By Inez Nellie Canfield McFee in 1913
After his defeat in the battle of Long Island, New York August 27, 1776, George Washington was greatly troubled as to what he should do. He had withdrawn his forces to New York City, but he knew not whether it was wiser to stay and defend the city or to fly to a place of greater security. The outlook was dark indeed. A fourth of the army was sick; a third had no tents; and a large number, chiefly new recruits, were short of clothing, shoes, and blankets. Altogether the patriot army numbered only 14,000 men fit for duty, and these were scattered along a distance of twelve or more miles.
The British army of 25,000 brave and well-trained veterans lay encamped in front of them along the shores of New York Bay and the East River. Moreover, the British had a large fleet of warships lying at anchor and ready for service, while spy ships sailed about continually, watching every movement of the Americans.
Winter was not far away, and Washington feared the effect upon the patriot cause, if no effort was made to attack the British; yet it must be made in the face of almost certain defeat. His raw, suffering troops had little chance against twice the number of British regulars. What should be done?
Washington’s headquarters were in the home of Robert Murray, a Quaker merchant, and here he called his officers together to consider the grave and perplexing question.
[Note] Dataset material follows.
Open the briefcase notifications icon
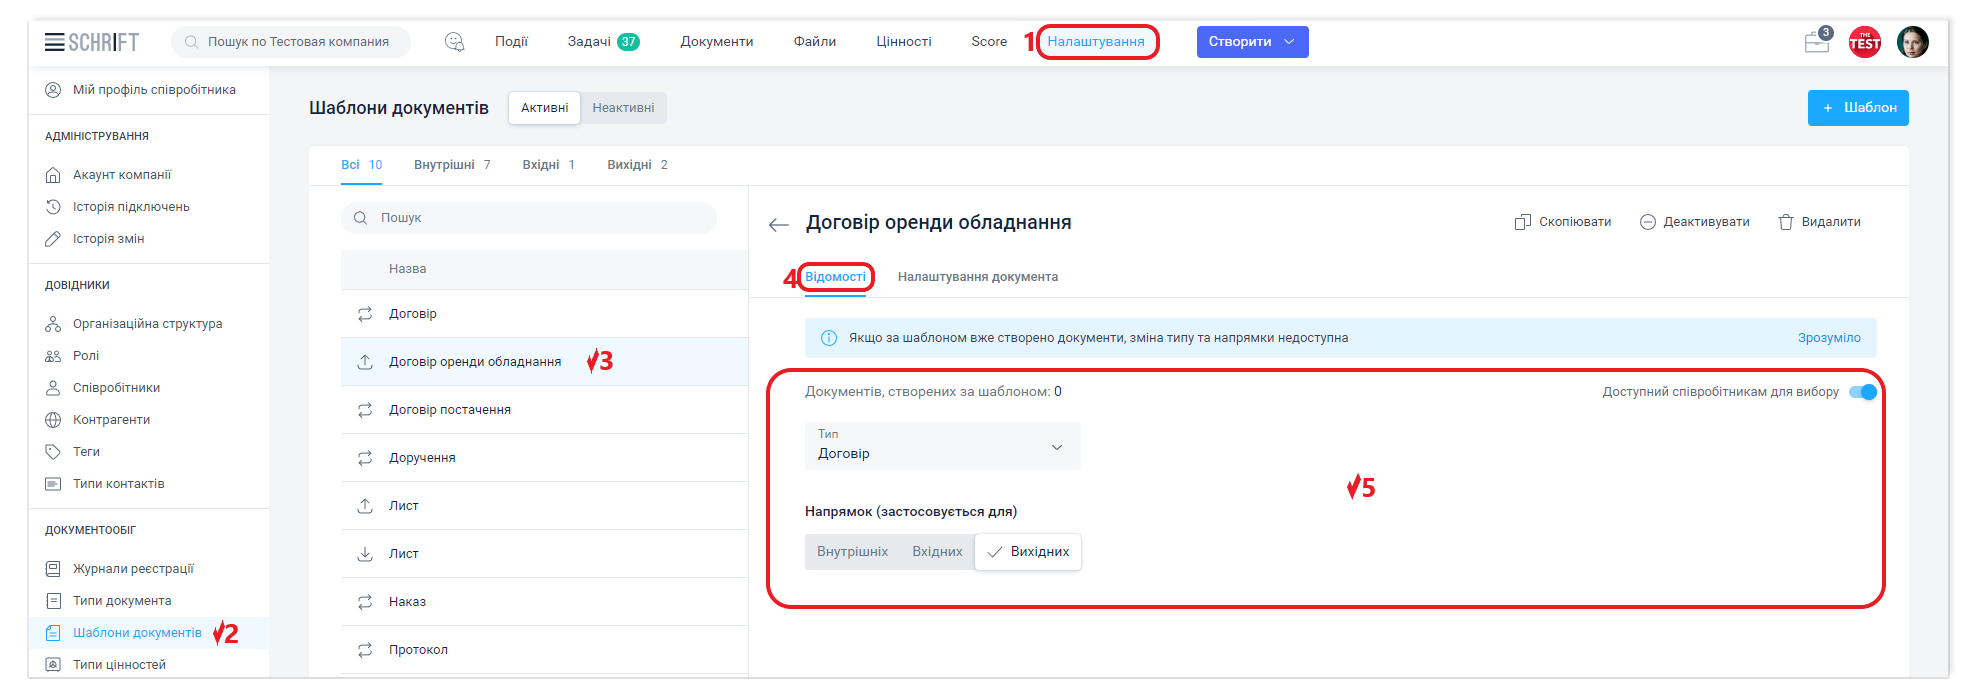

It had just been decided to move northward to Harlem Heights — a position much stronger than New York, as it allowed for a more open line of retreat if that were necessary; for Washington had no intention of being surrounded on Manhattan Island for the winter by the King’s forces, or, more probably, of losing his entire army in one swoop — when scouts came hurrying with the news that the British seemed to be getting ready to move. But no one knew where they were going.
“Gentlemen,” said Washington, “the fate of our army depends upon our finding out the plans of the enemy at once.” As all agreed to this, it was determined to send a spy into the British camp to pick up all the information he could find.
Washington entrusted the matter of finding the right man to Colonel Knowlton, one of his aids, who had greatly distinguished himself on many occasions. It proved to be a difficult task. All who were capable of filling the part shrank from it. At last Colonel Knowlton thought of a clever scout who had undertaken many daring deeds, and was noted for his rashness and bravery. He was sent for; but the perilous task was too much even for him. The penalty, if captured, was too dreadful to contemplate.
“No, Colonel Knowlton,” he said firmly, “I am willing to serve my country in any honorable way. I will take any risks as a scout, or fight the redcoats anywhere; but, sir, I cannot be a spy, even for General Washington, much as I respect and admire him.”
This seemed to be the sentiment of all. Colonel Knowlton was about to give up the search, when he was startled by a low, firm voice at his elbow: “I will go. A soldier should never consult his fears when duty calls.”
He turned in surprise. The voice was that of Captain Nathan Hale, a brilliant young officer, scarcely recovered from a severe illness. Hale’s friends pleaded with him not to go. It was madness, they said, for one whose prospects were so brilliant to undertake so perilous a mission. But Hale was not to be dissuaded, for he did not consider the value of his life where his country’s needs were concerned.
“I wish to be useful,” he said, with a kindling face and eyes alight with the fire of patriotism, “and the mission is not without honor, since it involves the fate of the army. My country’s claims are imperious, and I am glad of this opportunity to serve her.”
Nathan Hale was Captain of a company of Connecticut volunteers. His men fairly worshiped him. He was the steward of their rations, clothing, and money, and the sympathetic confidant of every lad in his regiment. He was a careful student of military tactics, and often served on picket duty. But, in spite of all this, he found time to arrange wrestling matches for his men, to play ball and checkers, and, on Sundays, to hold open-air religious services.
He was born in a little old-fashioned house in Coventry, Connecticut on June 6, 1755. Eight brothers and three sisters made the home a bright and joyous place. Both father and mother were people of sterling worth. Mr. Hale governed his family in strict Puritan fashion, in fear of the Lord. He was very loyal to his country, and, after the war began, all the wool raised on his farm was made into blankets for the army. Three of his sons he dedicated to the ministry. Nathan was one of these.
As a lad, young Hale was bright and active and filled with a love for all boyish sports. He liked books, and read with interest everything that came his way. He entered Yale College at the age of 15, and graduated in 1773, just two years before the Battle of Bunker Hill. Shortly afterwards he entered upon the career of “schoolmaster,” and was later elected principal of a select school at New London, not far from his home town.
Professor Hale was well liked by all his pupils. He earnestly sought to implant in their minds the principles of courage, manliness, and patriotism. On the playground, as well as in the schoolroom, he was their leader. No one was a better wrestler or ball player.